The Oxford English Dictionary defines recursion as the repeated use of a recursive technique or term.

When a function calls itself repeatedly until it meets a stated stopping condition, this is referred to as recursion. This type of function is known as a recursive function.

The technique of explaining an action in terms of itself is known as recursion.

Use of Recursion:

In general, recursive code is shorter and easier to write than iterative code. When loops are built or interpreted, they are generally transformed into recursive functions. Recursion is most useful for activities that can be broken down into smaller subtasks.
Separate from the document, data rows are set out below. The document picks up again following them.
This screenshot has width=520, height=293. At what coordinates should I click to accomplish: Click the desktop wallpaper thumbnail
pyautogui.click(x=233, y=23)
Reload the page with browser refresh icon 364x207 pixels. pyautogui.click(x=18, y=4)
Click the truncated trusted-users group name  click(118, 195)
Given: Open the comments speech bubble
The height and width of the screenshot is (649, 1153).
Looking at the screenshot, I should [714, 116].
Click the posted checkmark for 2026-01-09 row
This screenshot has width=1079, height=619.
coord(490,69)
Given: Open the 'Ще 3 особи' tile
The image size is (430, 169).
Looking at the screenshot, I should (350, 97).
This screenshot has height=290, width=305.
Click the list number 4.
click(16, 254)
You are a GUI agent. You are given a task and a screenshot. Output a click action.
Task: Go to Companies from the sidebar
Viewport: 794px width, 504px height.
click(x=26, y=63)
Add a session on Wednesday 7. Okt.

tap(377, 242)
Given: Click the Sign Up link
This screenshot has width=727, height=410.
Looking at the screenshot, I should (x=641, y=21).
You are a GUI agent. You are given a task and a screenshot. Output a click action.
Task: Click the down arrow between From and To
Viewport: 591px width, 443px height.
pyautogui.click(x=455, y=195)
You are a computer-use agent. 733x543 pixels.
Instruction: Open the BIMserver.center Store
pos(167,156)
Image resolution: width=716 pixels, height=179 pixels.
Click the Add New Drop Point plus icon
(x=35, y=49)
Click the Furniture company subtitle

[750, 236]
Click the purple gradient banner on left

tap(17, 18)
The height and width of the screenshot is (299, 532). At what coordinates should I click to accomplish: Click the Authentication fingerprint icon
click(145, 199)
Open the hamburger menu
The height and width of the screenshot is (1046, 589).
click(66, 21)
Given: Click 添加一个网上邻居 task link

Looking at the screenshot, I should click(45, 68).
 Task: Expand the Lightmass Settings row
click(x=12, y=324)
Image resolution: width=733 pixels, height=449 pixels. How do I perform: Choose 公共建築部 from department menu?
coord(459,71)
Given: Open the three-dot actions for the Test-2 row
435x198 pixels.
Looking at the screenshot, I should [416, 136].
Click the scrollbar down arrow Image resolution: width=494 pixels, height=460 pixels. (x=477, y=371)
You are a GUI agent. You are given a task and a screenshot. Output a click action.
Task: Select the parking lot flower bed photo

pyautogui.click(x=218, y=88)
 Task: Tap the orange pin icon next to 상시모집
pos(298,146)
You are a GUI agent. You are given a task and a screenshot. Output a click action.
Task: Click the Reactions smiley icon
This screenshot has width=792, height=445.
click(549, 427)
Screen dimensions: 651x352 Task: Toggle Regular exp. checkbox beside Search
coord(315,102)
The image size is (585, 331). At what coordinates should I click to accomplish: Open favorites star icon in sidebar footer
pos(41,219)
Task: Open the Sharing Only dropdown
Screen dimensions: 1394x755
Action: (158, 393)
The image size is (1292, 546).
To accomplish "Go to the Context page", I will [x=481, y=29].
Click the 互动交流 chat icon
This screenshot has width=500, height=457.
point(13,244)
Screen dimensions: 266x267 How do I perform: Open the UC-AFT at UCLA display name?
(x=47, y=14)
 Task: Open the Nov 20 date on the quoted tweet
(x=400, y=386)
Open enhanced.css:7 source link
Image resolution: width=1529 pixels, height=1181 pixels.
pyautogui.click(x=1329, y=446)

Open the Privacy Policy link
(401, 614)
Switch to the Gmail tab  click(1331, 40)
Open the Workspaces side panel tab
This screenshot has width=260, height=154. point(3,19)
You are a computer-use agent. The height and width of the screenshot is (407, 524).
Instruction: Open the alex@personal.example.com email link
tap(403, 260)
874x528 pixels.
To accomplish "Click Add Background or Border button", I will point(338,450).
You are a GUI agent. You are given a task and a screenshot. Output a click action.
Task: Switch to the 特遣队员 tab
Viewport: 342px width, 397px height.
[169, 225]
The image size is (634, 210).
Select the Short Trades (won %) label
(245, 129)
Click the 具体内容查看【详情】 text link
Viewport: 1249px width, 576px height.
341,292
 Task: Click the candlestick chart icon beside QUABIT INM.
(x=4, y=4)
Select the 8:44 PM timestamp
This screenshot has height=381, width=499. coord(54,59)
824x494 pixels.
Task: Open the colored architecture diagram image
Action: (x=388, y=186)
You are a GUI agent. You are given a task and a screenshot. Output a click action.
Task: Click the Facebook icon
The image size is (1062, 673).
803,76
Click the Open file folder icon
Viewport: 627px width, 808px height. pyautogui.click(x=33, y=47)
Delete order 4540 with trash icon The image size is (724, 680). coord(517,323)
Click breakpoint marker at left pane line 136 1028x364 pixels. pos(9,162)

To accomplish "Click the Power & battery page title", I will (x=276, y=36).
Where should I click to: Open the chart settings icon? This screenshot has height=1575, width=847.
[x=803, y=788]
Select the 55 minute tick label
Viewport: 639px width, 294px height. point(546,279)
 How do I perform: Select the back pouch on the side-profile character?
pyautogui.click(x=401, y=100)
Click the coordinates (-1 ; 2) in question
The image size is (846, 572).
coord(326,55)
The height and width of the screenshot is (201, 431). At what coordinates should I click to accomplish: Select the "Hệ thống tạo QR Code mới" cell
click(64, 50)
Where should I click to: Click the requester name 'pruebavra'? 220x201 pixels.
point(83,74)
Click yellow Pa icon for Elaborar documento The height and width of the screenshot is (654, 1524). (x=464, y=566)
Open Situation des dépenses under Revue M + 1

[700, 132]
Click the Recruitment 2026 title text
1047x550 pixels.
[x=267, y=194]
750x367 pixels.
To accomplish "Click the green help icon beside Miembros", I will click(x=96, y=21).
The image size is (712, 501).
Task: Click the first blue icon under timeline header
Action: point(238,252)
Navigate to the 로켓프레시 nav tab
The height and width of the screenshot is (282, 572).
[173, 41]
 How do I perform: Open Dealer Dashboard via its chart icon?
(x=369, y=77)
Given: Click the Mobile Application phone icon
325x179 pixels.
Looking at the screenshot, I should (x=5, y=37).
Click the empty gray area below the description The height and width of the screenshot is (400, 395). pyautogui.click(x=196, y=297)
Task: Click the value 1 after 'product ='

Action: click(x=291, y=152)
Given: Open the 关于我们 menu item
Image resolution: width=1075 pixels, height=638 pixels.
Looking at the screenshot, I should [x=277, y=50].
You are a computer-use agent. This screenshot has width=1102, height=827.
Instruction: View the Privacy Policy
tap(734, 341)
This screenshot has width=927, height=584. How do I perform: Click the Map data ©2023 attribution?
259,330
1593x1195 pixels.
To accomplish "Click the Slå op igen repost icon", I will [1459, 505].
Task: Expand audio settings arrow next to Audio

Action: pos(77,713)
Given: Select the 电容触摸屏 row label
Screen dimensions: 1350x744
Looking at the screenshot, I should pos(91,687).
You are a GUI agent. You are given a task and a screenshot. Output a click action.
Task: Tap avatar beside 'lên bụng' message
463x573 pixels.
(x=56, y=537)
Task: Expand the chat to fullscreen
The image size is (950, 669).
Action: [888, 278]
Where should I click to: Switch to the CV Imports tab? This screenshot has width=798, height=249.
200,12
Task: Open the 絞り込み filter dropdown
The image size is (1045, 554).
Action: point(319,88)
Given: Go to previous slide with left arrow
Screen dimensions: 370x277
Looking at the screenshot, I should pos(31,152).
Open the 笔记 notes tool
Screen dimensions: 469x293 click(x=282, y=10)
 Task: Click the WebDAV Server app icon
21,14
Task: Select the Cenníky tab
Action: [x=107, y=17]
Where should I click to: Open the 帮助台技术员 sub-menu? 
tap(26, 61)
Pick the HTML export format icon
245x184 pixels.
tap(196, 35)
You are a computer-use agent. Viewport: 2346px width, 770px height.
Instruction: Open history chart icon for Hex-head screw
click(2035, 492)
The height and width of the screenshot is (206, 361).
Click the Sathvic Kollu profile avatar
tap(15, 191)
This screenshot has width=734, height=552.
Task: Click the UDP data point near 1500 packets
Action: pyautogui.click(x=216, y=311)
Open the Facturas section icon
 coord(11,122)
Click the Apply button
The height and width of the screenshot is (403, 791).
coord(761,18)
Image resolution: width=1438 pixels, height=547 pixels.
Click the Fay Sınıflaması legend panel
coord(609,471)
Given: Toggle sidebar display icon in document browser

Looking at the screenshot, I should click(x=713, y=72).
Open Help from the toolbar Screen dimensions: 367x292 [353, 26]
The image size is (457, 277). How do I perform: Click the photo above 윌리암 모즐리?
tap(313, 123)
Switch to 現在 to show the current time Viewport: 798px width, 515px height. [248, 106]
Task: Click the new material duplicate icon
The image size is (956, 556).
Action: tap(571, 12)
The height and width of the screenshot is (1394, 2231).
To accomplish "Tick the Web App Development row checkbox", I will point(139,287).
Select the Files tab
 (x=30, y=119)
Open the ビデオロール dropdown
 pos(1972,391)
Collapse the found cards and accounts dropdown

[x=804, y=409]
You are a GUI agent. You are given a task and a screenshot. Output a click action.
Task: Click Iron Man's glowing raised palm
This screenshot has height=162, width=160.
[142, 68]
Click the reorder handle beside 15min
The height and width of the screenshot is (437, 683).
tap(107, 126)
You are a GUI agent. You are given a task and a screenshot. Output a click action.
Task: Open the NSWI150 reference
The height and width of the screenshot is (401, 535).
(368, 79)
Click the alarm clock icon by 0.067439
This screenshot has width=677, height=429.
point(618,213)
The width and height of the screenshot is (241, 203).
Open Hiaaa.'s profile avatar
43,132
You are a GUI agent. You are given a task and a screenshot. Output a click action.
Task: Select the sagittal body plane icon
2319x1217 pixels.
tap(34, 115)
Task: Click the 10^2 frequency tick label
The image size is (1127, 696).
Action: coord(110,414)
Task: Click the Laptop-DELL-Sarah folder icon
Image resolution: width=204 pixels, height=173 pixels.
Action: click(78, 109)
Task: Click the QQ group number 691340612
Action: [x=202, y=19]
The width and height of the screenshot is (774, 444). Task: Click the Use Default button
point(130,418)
Format of Recursive Function:

A recursive function is made up of two major components:

Base Case: The base case is where all further calls to the same function end, implying that no additional recursive calls are made.
Recursive Case: In the recursive case, the function calls itself till it reaches the base case.
The answer to the primary problem is represented in terms of lesser problems until the smallest problem meets the base case in a recursive function.

Tower of Hanoi:

It is a mathematical puzzle game in which three identical rods and n discs of varying sizes are used. In the first rod, the discs are positioned so that the largest disc is at the bottom and the smallest is at the top. To complete the puzzle, put the discs in the same order in the final rod via the middle rod.

Rules of Towers of Hanoi:

At any given time, only one disc can be transferred.
Each move requires taking the uppermost disc from one of the stacks and placing it on top of another, i.e. a disc can only be moved if it is the uppermost disc on a stack.
A larger disc may not be stacked on top of a smaller disc.

Examples:

Example1:

Input:

given number of disks = 3

Output:

Move disk [1] from rod [ A ] to rod { C }
Move disk [2] from rod [ A ] to rod { B }
Move disk [1] from rod [ C ] to rod { B }
Move disk [3] from rod [ A ] to rod { C }
Move disk [1] from rod [ B ] to rod { A }
Move disk [2] from rod [ B ] to rod { C }
Move disk [1] from rod [ A ] to rod { C }

Example2:

Input:

given number of disks = 4

Output:

Move disk [1] from rod [ A ] to rod { B }
Move disk [2] from rod [ A ] to rod { C }
Move disk [1] from rod [ B ] to rod { C }
Move disk [3] from rod [ A ] to rod { B }
Move disk [1] from rod [ C ] to rod { A }
Move disk [2] from rod [ C ] to rod { B }
Move disk [1] from rod [ A ] to rod { B }
Move disk [4] from rod [ A ] to rod { C }
Move disk [1] from rod [ B ] to rod { C }
Move disk [2] from rod [ B ] to rod { A }
Move disk [1] from rod [ C ] to rod { A }
Move disk [3] from rod [ B ] to rod { C }
Move disk [1] from rod [ A ] to rod { B }
Move disk [2] from rod [ A ] to rod { C }
Move disk [1] from rod [ B ] to rod { C }

Program to Implement Tower of Hanoi Using Recursion in Python

1)Using Recursion(Static Input)

Approach:

  • Give the number of discs as static input and store it in a variable.
  • Create a recursive function called tower of Hanoi and pass two arguments: the number of discs n and the names of the rods such as source, aux, and destination.
  • When the number of discs is one, we can define the base case. Simply move the single disc from source to target and return in this scenario.
  • Now, use the target as the auxiliary to shift the remaining n-1 discs from source to auxiliary.
  • The remaining 1 disc then moves from source to target.
  • Use the source as the auxiliary to move the n-1 discs on the auxiliary to the target.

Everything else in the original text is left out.